M.L: Recentemente, participou na série “Bem-vindos a
Beirais” que está em exibição na RTP. Já alguma vez imaginou que a série
tivesse o sucesso que tem tido até agora?
C.C: Não, claro que não.
Há muito que a RTP estava longe de ter sucessos em ficção e muito menos em
horário nobre. Foi um projeto de três meses que se transformou numa bonita
viagem de mais dois anos. Houve um espírito de família que se manteve ao longo
de todo o projeto. Criou-se uma família beiralense. Cada um de nós ganhou mais
uma terra para além daquela em que nasceu e isso vai marcar-nos para sempre. E
claro que o público foi fundamental neste processo. Ele escolheu-nos para
passar a fazer parte do serão e isso orgulha-nos muito.
M.L: Desde Dezembro de 2014 que é Vice-Presidente da
Academia Portuguesa de Cinema. Como vê o percurso que a Academia tem
desenvolvido, desde a sua fundação em 2011 até agora?
C.C: Vejo uma vontade
sincera de procura na promoção do cinema português e dos seus intervenientes.
Os Prémios Sophia são a cara mais visível da Academia e sei que dão muito,
mesmo muito trabalho para conseguir pô-los de pé ano após ano. O trabalho é
feito a partir da disponibilidade dos elementos da direção e de uma equipa
muito reduzida de produção que trabalha ao longo do ano com a Academia. Mas a
Academia está a alargar a sua atuação. No ano passado já tivemos, por exemplo,
os Prémios Sophia Estudante, que visam premiar o que de melhor se faz nas
escolas de cinema de todo o país, apostando claramente na formação como base de
aprendizagem da 7ª arte. Um dos trabalhos da Academia também tem passado por
fazer e melhorar a sua comunicação, cativar novos associados, procurar mais
parcerias. Desenvolve várias responsabilidades, como as de indicar os
candidatos aos Óscares, ou aos Prémios Goya. Neste momento está a trabalhar, em
conjunto com o ICA, na preparação do Ano do Cinema. E muito mais haveria a
dizer. Há uma vontade séria e honesta em fazer melhor pelo nosso cinema. E foi
isso que me cativou a entrar para a Academia e oferecer o meu modesto contributo.
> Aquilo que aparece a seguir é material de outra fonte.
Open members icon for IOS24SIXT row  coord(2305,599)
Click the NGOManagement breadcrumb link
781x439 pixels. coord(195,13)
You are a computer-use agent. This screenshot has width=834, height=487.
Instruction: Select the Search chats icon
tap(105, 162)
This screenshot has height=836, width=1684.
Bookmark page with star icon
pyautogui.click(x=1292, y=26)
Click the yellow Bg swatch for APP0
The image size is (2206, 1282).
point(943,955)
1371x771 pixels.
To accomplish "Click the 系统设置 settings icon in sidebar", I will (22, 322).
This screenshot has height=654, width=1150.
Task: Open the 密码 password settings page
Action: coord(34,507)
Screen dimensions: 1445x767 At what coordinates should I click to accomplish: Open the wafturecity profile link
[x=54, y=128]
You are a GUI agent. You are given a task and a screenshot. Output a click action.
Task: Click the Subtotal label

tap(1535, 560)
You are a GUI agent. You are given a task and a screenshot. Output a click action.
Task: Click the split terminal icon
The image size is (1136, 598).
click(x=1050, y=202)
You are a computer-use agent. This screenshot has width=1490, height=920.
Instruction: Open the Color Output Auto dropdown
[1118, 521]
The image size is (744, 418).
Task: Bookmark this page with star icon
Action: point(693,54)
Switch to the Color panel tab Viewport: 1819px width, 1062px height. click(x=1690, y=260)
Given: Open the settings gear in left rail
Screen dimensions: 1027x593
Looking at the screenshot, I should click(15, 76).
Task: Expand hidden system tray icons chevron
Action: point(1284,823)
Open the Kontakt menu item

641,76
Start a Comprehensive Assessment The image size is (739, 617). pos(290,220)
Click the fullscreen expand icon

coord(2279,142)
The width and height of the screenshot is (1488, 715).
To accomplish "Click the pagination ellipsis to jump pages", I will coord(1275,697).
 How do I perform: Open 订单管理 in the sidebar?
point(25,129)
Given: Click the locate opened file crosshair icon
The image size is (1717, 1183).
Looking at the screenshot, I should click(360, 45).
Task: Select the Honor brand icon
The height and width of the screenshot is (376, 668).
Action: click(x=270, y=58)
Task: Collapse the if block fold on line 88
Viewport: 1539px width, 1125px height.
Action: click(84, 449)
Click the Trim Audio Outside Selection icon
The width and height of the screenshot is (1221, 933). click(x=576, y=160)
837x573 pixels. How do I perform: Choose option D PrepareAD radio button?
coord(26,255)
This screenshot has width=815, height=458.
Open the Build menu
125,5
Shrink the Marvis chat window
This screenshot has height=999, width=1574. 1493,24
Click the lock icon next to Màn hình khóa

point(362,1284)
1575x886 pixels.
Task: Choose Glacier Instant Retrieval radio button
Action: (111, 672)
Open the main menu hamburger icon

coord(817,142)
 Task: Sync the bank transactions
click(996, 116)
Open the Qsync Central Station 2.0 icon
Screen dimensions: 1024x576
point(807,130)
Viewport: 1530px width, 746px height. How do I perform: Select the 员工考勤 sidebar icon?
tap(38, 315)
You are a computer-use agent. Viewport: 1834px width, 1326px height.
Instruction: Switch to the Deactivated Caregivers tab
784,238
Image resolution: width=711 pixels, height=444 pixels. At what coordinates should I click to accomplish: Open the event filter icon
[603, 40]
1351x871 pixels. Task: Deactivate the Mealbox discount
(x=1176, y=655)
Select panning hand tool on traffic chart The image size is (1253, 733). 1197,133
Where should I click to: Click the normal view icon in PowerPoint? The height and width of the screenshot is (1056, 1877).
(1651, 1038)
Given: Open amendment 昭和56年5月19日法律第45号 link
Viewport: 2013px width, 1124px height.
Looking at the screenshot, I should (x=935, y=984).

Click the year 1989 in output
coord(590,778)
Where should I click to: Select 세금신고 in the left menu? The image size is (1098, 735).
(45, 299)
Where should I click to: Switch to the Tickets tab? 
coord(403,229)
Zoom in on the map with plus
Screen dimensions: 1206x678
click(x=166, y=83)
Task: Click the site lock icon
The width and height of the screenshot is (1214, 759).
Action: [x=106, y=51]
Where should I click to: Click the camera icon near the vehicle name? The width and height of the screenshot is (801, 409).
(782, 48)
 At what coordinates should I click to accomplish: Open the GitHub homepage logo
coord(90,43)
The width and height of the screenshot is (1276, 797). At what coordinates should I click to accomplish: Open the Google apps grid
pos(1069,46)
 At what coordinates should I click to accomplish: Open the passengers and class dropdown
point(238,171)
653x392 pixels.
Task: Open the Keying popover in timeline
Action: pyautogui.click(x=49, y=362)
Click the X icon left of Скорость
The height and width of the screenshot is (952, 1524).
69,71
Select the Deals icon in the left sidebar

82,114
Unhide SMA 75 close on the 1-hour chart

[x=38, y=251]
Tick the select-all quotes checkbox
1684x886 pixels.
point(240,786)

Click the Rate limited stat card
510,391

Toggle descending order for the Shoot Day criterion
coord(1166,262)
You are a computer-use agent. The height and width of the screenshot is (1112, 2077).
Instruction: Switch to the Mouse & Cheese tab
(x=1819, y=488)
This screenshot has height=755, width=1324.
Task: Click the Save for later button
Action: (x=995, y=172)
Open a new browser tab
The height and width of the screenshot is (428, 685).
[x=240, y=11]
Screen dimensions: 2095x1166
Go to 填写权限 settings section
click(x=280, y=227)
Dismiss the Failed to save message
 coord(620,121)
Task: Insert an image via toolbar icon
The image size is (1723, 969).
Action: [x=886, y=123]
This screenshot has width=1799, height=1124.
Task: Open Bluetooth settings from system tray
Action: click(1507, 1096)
M.L: Em 2011, Portugal conquistou o seu segundo Emmy
com a telenovela da SIC “Laços de Sangue”, na qual trabalhou como diretora de
atores. Como é que se sentiu ao saber que “Laços de Sangue” ganhou o prémio?
C.C: Muito orgulhosa,
naturalmente. Foi a minha primeira e única experiência em direção de atores num
projeto de ficção e senti que foi uma oportunidade única para conhecer como funciona
a máquina para lá das câmaras. É completamente diferente. Ficamos com uma noção
maior de como funcionam os vários setores, como se interligam. Também me
permitiu conhecer a precariedade em que trabalham os técnicos. 12 horas por
dia, 5 dias por semana, são 60 horas semanais. Ganharam ainda mais a minha
admiração depois de ter passado por aquela experiência e por me ter sentido como
um deles. Claro que depois há louros como os Emmys que são gratificantes receber,
mas na verdade, no dia-a-dia, a trabalhar no duro, não significam muito.
M.L: Qual conselho que daria a alguém que queira
ingressar numa carreira na representação?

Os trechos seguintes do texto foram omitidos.